*** Block opens ***

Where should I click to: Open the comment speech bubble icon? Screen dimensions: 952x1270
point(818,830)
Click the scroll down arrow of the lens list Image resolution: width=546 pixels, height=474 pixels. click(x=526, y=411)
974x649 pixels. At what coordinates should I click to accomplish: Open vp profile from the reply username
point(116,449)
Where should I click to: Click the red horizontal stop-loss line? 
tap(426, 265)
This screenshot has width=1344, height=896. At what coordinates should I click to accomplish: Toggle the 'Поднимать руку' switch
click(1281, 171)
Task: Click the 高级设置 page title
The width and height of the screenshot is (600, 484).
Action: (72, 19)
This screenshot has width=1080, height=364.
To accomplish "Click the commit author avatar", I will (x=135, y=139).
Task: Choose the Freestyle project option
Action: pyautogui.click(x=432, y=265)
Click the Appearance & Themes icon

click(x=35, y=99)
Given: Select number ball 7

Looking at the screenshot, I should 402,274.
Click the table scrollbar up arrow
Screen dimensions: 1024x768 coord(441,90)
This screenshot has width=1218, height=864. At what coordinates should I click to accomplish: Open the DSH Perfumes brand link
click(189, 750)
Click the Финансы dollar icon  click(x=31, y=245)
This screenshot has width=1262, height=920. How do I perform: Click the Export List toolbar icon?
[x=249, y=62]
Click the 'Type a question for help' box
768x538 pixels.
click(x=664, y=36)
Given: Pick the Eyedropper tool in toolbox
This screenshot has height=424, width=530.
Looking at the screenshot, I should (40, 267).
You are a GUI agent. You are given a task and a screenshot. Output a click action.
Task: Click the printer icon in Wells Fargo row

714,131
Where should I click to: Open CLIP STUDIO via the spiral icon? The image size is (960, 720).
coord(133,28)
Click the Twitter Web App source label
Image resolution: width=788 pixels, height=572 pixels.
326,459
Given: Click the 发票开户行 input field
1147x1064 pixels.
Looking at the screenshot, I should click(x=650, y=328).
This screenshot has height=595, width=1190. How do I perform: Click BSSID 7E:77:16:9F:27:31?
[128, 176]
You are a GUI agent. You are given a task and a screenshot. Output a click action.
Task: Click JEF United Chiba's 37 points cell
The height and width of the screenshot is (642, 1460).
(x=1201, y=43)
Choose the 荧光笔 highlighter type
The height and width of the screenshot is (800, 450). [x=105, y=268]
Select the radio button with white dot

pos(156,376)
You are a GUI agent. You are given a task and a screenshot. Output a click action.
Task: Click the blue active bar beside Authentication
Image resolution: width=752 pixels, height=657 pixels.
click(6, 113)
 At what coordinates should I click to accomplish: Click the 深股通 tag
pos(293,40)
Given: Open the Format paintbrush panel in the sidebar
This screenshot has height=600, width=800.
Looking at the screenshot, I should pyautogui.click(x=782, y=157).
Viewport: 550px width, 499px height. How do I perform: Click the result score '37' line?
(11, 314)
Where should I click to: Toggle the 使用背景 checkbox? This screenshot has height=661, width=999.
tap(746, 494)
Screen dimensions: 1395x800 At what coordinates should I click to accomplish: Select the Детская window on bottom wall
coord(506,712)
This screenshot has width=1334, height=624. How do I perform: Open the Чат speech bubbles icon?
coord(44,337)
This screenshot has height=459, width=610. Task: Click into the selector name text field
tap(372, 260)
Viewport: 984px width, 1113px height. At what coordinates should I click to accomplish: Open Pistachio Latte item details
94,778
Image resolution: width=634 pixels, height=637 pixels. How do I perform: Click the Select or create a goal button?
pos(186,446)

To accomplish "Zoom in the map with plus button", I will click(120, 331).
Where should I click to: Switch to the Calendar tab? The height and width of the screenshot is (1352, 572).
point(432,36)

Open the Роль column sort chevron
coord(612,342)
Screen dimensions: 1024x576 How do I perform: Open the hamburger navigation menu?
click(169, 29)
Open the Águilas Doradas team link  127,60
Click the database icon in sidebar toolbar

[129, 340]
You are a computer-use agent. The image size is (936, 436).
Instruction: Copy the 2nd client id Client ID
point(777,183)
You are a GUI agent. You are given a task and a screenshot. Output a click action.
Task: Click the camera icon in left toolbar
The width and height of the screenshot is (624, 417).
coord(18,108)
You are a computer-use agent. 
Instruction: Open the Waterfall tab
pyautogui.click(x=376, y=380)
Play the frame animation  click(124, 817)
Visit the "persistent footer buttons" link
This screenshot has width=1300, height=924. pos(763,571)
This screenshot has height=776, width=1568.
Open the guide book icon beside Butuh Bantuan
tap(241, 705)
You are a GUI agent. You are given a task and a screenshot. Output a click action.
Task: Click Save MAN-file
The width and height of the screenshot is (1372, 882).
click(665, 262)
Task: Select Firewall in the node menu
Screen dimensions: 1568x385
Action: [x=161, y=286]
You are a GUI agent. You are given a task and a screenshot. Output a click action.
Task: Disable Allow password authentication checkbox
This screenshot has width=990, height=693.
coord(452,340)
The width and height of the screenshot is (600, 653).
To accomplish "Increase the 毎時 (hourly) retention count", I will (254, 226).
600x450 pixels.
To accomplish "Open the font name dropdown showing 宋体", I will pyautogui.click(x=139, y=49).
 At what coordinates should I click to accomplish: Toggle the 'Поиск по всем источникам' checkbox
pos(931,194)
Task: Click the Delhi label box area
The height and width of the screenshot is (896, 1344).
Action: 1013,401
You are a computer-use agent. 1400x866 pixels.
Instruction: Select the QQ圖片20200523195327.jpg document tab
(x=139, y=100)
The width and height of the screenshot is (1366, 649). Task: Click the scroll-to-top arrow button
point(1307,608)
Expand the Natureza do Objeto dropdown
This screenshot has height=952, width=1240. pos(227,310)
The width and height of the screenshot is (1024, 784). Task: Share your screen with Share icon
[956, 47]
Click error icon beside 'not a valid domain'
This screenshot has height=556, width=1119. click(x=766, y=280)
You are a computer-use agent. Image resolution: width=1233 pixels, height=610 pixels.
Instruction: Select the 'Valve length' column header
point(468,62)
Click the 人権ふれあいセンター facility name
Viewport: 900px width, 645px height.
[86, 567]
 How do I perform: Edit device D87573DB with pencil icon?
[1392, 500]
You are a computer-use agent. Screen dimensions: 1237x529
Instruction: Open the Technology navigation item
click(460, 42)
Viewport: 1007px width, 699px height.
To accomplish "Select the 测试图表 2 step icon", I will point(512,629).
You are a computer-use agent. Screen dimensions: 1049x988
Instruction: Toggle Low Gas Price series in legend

*** Block closes ***

● **WORK REQUEST**:
For every entry above, give it back exactly as written.

● **RESPONSE**:
Where should I click to: Open the comment speech bubble icon? Screen dimensions: 952x1270
point(818,830)
Click the scroll down arrow of the lens list Image resolution: width=546 pixels, height=474 pixels. click(x=526, y=411)
974x649 pixels. At what coordinates should I click to accomplish: Open vp profile from the reply username
point(116,449)
Where should I click to: Click the red horizontal stop-loss line? 
tap(426, 265)
This screenshot has width=1344, height=896. At what coordinates should I click to accomplish: Toggle the 'Поднимать руку' switch
click(1281, 171)
Task: Click the 高级设置 page title
The width and height of the screenshot is (600, 484).
Action: (72, 19)
This screenshot has width=1080, height=364.
To accomplish "Click the commit author avatar", I will (x=135, y=139).
Task: Choose the Freestyle project option
Action: pyautogui.click(x=432, y=265)
Click the Appearance & Themes icon

click(x=35, y=99)
Given: Select number ball 7

Looking at the screenshot, I should 402,274.
Click the table scrollbar up arrow
Screen dimensions: 1024x768 coord(441,90)
This screenshot has width=1218, height=864. At what coordinates should I click to accomplish: Open the DSH Perfumes brand link
click(189, 750)
Click the Финансы dollar icon  click(x=31, y=245)
This screenshot has width=1262, height=920. How do I perform: Click the Export List toolbar icon?
[x=249, y=62]
Click the 'Type a question for help' box
768x538 pixels.
click(x=664, y=36)
Given: Pick the Eyedropper tool in toolbox
This screenshot has height=424, width=530.
Looking at the screenshot, I should (40, 267).
You are a GUI agent. You are given a task and a screenshot. Output a click action.
Task: Click the printer icon in Wells Fargo row

714,131
Where should I click to: Open CLIP STUDIO via the spiral icon? The image size is (960, 720).
coord(133,28)
Click the Twitter Web App source label
Image resolution: width=788 pixels, height=572 pixels.
326,459
Given: Click the 发票开户行 input field
1147x1064 pixels.
Looking at the screenshot, I should click(x=650, y=328).
This screenshot has height=595, width=1190. How do I perform: Click BSSID 7E:77:16:9F:27:31?
[128, 176]
You are a GUI agent. You are given a task and a screenshot. Output a click action.
Task: Click JEF United Chiba's 37 points cell
The height and width of the screenshot is (642, 1460).
(x=1201, y=43)
Choose the 荧光笔 highlighter type
The height and width of the screenshot is (800, 450). [x=105, y=268]
Select the radio button with white dot

pos(156,376)
You are a GUI agent. You are given a task and a screenshot. Output a click action.
Task: Click the blue active bar beside Authentication
Image resolution: width=752 pixels, height=657 pixels.
click(6, 113)
 At what coordinates should I click to accomplish: Click the 深股通 tag
pos(293,40)
Given: Open the Format paintbrush panel in the sidebar
This screenshot has height=600, width=800.
Looking at the screenshot, I should pyautogui.click(x=782, y=157).
Viewport: 550px width, 499px height. How do I perform: Click the result score '37' line?
(11, 314)
Where should I click to: Toggle the 使用背景 checkbox? This screenshot has height=661, width=999.
tap(746, 494)
Screen dimensions: 1395x800 At what coordinates should I click to accomplish: Select the Детская window on bottom wall
coord(506,712)
This screenshot has width=1334, height=624. How do I perform: Open the Чат speech bubbles icon?
coord(44,337)
This screenshot has height=459, width=610. Task: Click into the selector name text field
tap(372, 260)
Viewport: 984px width, 1113px height. At what coordinates should I click to accomplish: Open Pistachio Latte item details
94,778
Image resolution: width=634 pixels, height=637 pixels. How do I perform: Click the Select or create a goal button?
pos(186,446)

To accomplish "Zoom in the map with plus button", I will click(120, 331).
Where should I click to: Switch to the Calendar tab? The height and width of the screenshot is (1352, 572).
point(432,36)

Open the Роль column sort chevron
coord(612,342)
Screen dimensions: 1024x576 How do I perform: Open the hamburger navigation menu?
click(169, 29)
Open the Águilas Doradas team link  127,60
Click the database icon in sidebar toolbar

[129, 340]
You are a computer-use agent. The image size is (936, 436).
Instruction: Copy the 2nd client id Client ID
point(777,183)
You are a GUI agent. You are given a task and a screenshot. Output a click action.
Task: Click the camera icon in left toolbar
The width and height of the screenshot is (624, 417).
coord(18,108)
You are a computer-use agent. 
Instruction: Open the Waterfall tab
pyautogui.click(x=376, y=380)
Play the frame animation  click(124, 817)
Visit the "persistent footer buttons" link
This screenshot has width=1300, height=924. pos(763,571)
This screenshot has height=776, width=1568.
Open the guide book icon beside Butuh Bantuan
tap(241, 705)
You are a GUI agent. You are given a task and a screenshot. Output a click action.
Task: Click Save MAN-file
The width and height of the screenshot is (1372, 882).
click(665, 262)
Task: Select Firewall in the node menu
Screen dimensions: 1568x385
Action: [x=161, y=286]
You are a GUI agent. You are given a task and a screenshot. Output a click action.
Task: Disable Allow password authentication checkbox
This screenshot has width=990, height=693.
coord(452,340)
The width and height of the screenshot is (600, 653).
To accomplish "Increase the 毎時 (hourly) retention count", I will (254, 226).
600x450 pixels.
To accomplish "Open the font name dropdown showing 宋体", I will pyautogui.click(x=139, y=49).
 At what coordinates should I click to accomplish: Toggle the 'Поиск по всем источникам' checkbox
pos(931,194)
Task: Click the Delhi label box area
The height and width of the screenshot is (896, 1344).
Action: 1013,401
You are a computer-use agent. 1400x866 pixels.
Instruction: Select the QQ圖片20200523195327.jpg document tab
(x=139, y=100)
The width and height of the screenshot is (1366, 649). Task: Click the scroll-to-top arrow button
point(1307,608)
Expand the Natureza do Objeto dropdown
This screenshot has height=952, width=1240. pos(227,310)
The width and height of the screenshot is (1024, 784). Task: Share your screen with Share icon
[956, 47]
Click error icon beside 'not a valid domain'
This screenshot has height=556, width=1119. click(x=766, y=280)
You are a computer-use agent. Image resolution: width=1233 pixels, height=610 pixels.
Instruction: Select the 'Valve length' column header
point(468,62)
Click the 人権ふれあいセンター facility name
Viewport: 900px width, 645px height.
[86, 567]
 How do I perform: Edit device D87573DB with pencil icon?
[1392, 500]
You are a computer-use agent. Screen dimensions: 1237x529
Instruction: Open the Technology navigation item
click(460, 42)
Viewport: 1007px width, 699px height.
To accomplish "Select the 测试图表 2 step icon", I will point(512,629).
You are a computer-use agent. Screen dimensions: 1049x988
Instruction: Toggle Low Gas Price series in legend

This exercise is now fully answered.